On Thursday, the day before America celebrated 238 years of independence, religious-right groups submitted petition signatures to put repeal of Houston’s recently passed Equal Rights Ordinance (HERO) on the November ballot.
HERO bars discrimination in employment, housing and public accommodations based on race, gender, religion, sexual orientation, gender identity and other characteristics. Opponents have focused almost exclusively on protecting their right to discriminate against LGBT people.
Those discrimination supporters now say they have collected 50,000 signatures in their petition drive, more than the approximately 17,000 required to put HERO’s repeal up for a vote. City officials must now verify that those signatures are from registered voters who actually live in Houston.
The total number of petition signatures, supposedly collected over the past 30 days, must have been a bit disappointing for referendum supporters. Anti-gay groups claimed in May that people had sent more than 110,000 email messages opposed to HERO’s passage. That the number of signatures on the repeal petition is less than half that total suggests that a significant number of those emails came from a folks outside Houston. That’s not too surprising since some of the folks who testified against the ordinance in public hearings last spring were forced to admit that they didn’t even live in the city.
Even so, if enough petition signatures are verified, equality for all under the law will be put to a public vote in Houston this November. And if repeal were to pass, Houston would again become the only major city in Texas without such an anti-discrimination measure on the books.
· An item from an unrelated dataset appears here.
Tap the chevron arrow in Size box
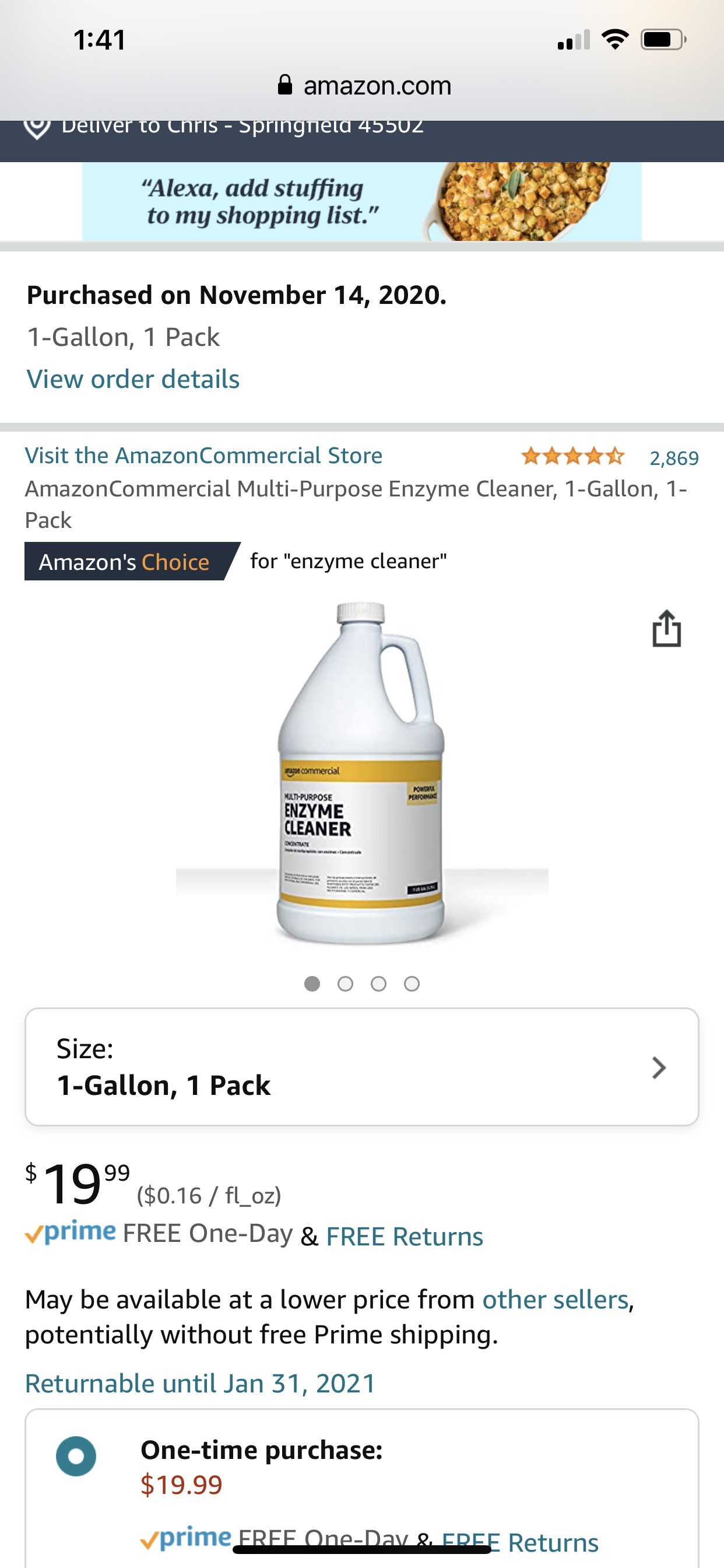The width and height of the screenshot is (724, 1568). pyautogui.click(x=659, y=1068)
HERO’s passage by the City Council on an 11-6 vote in May came despite a divisive and deceitful campaign waged by religious-right groups and activists to stop it. That campaign promoted fear, myths, distortions and even personal attacks against Mayor Annise Parker. Opponents denounced LGBT people as evil and shamefully (and falsely) insisted that the ordinance would set sexual predators loose in women’s restrooms. They also argued that the ordinance threatens their religious freedom — the freedom, that is, to discriminate against people they don’t like. At one point a prominent HERO opponent even insisted that religious freedom allows businesspeople and others to discriminate against anyone, including Jews as well as LGBT people.
But a broad coalition of grassroots organizations, including Equality Texas, Texans Together, the ACLU of Texas and the Texas Freedom Network, working behind the courageous leadership of Mayor Parker, Council Member Ellen Cohen and faith leaders across Houston, made sure that equality won and demonstrated to the rest of the country that Houston doesn’t discriminate. We’re confident Houston voters will stand for equality and against discrimination if asked to vote on repeal in November.